At first glance, Dera Sachkhand, tucked away at one end of village Ballan, off the Jalandhar-Pathankot highway, looks like a white domed hideout of normality. On the way to the dera stand burnt bogies of a train, still smoking at Jalandhar Cantt Railway Station, several charred vehicles not yet cleared from the highway, rows of silenced markets and shuttered shops in a city under curfew.
Initial estimates are already in of the enormous damage to public and private property ever since the ghastly shootout in Vienna, allegedly by “radical Sikhs”, that injured the dera’s head, sant Niranjan Dass and killed his second-in-command sant Rama Nand. The Doaba region bore the brunt of the violent reaction—Jalandhar alone saw 123 vehicles set ablaze.

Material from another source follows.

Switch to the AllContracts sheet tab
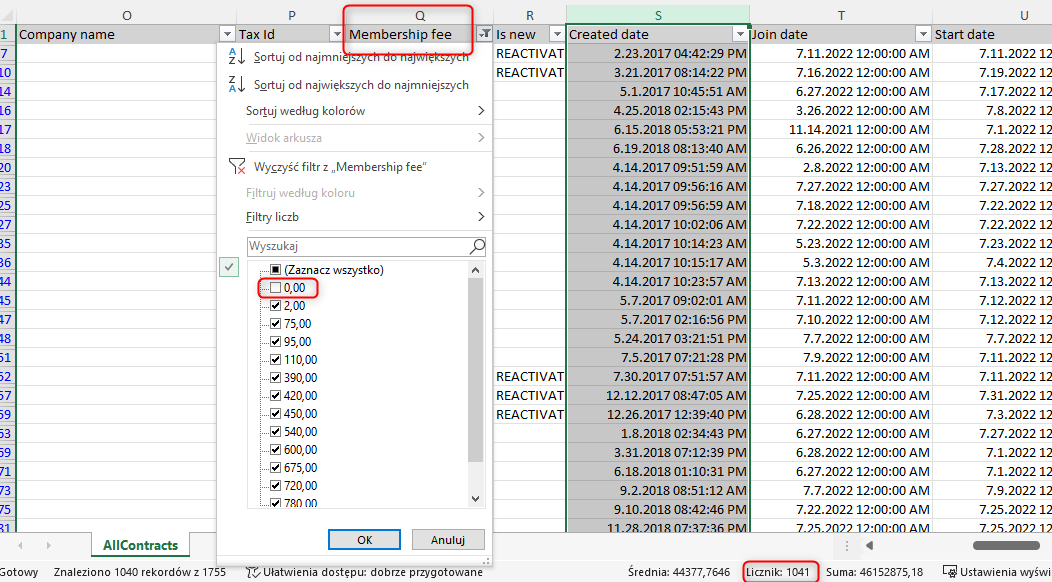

Punjab is the state with the highest percentage of Dalits in the country—about 29 per cent, according to the 2001 census—and Doaba is home to the highest concentration of Dalits in the state. A majority of the Dalits in Doaba belong to the Ravidasiya sect—they are followers of the 14th-century Bhakti saint, sant Ravidass. Dera Sachkhand Ballan is the largest dera of the Ravidassis in the region.
Inside the dera complex, filled with strains of devotional music, followers sit quietly in the courtyard facing the multi-storeyed building that has flats for NRI devotees. Dera Sachkhand has zealously spread out abroad. The Vienna visit ended in tragedy, but frequent trips to countries all over the world are a matter of routine for its sants; generous donations flow in from abroad and help run its charitable hospitals and schools. They also helped set up the hi-tech studio in the dera premises from where live telecast of the satsang is beamed to several countries and a regular weekly progamme is produced for Doordarshan.